Bersama dengan surat permohonan tersebut maka dilampirkan juga salinan atau fotokopi Surat
Izin Pengelolaan Apotik, salinan atau fotokopi Kartu Tanda Penduduk, denah situasi dan
sekitarnya yang menyatakan jarak antara lokasi yang dipilih dengan Apotik atau calon Apotik
terdekat, denah bangunan, keterangan tentang bangunan, sumber air dan penerangan, surat yang
menyatakan status bangunan, daftar tenaga keehatan, daftar terperinci alat perlengkapan Apotik,
surat pernyataan tidak bekerja tetap atau akan berhenti bekerja pada perusahaan farmasi lain,
surat izin atasan bagi pemohon pegawai Negeri, ABRI atau pegawai Instansi Pemerintah lainnya,
serta surat keterangan pindah dari Kantor Wilayah bagi yang pindah dari propinsi lain. (Pasal 4)
Pada tahun 2002 terjadi perubahan dengan keluarnya Keputusan Menteri Kesehatan
Republik Indonesia Nomor. 1332/Menkes/Sk/X/2002 tentang perubahan atas Peraturan
Menteri Kesehatan Rl Nomor. 922/Menkes/Per/X/1993 tentang Ketentuan dan Tata Cara
Pemberian Izin Apotik.
Dalam peraturan ini, definisi Apotik yang dimaksud adalah suatu tempat tertentu tempat
dilakukan pekerjaan kefarmasian dan penyaluran Sediaan farmasi, Perbekalan Kesehatan
lainnya kepada masyarakat. Pemberian izin Apotik mengalami perubahan dimana izin diberikan
oleh Menteri dengan pelimpahan kewenangan kepada Kepala Dinas Kesehatan Kabupaten/Kota
(semula kepada Direktur Jenderal dan selanjutnya Kepala Kantor Wilayah) (Pasal 4).
Adapun tata cara pemberian izin Apotik dalam peratutan ini juga mengalami perubahan
sebagaimana tertuang dalam Pasal 7, Pasal 8 dan Pasal 9. Permohonan izin apotik diajukan
kepada Kepala Dinas Kesehatan Kabupaten/Kota (semula Kepala Kantor Wilayah dengan
tembusan kedapa Direktur Jenderal).

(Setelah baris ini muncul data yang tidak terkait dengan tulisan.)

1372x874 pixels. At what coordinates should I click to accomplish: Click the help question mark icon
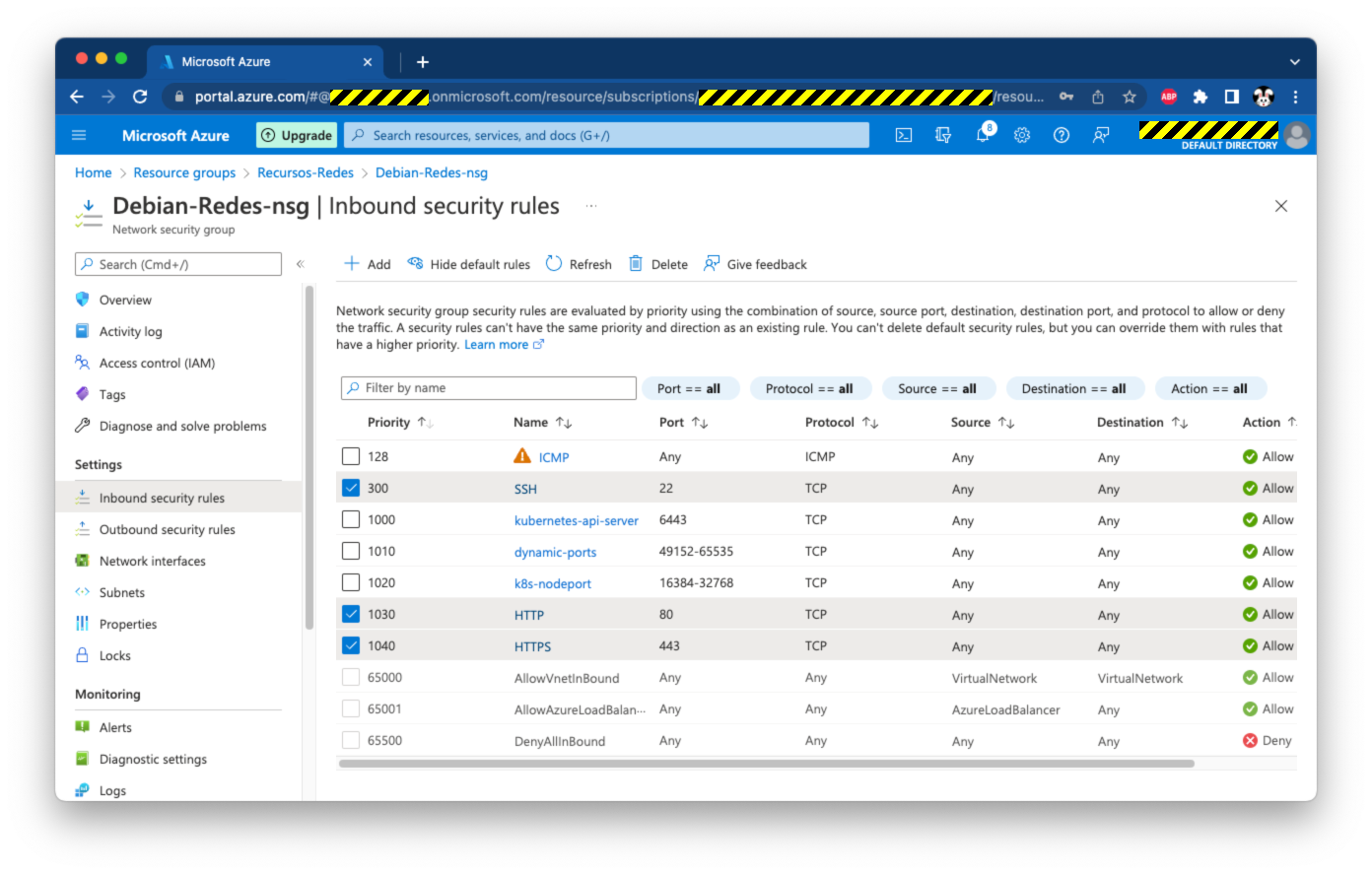(x=1062, y=135)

Selanjutnya Kepala Dinas Kesehatan Kabupaten/Kota dapat
meminta bantuan Kepala Balai Pemeriksaan Obat dan Makanan untuk melakukan pemeriksaan
setempat terhadap kesiapan Apotik untuk melakukan kegiatan yang selanjutnya akan
memberikan laporan apakah Apotik tersebut sudah memenuhi syarat atau belum.
Hartini, Yustina Sri dan Sulasmono. 2008. Apotek Ulasan Beserta Naskah Peraturan-peraturan
Undang-undang Terkait Apotik Termasuk Naskah dan Ulasan Permenkes Tentang
Apotik Rakyat. Yogyakarta: Universitas Sanata Dharma.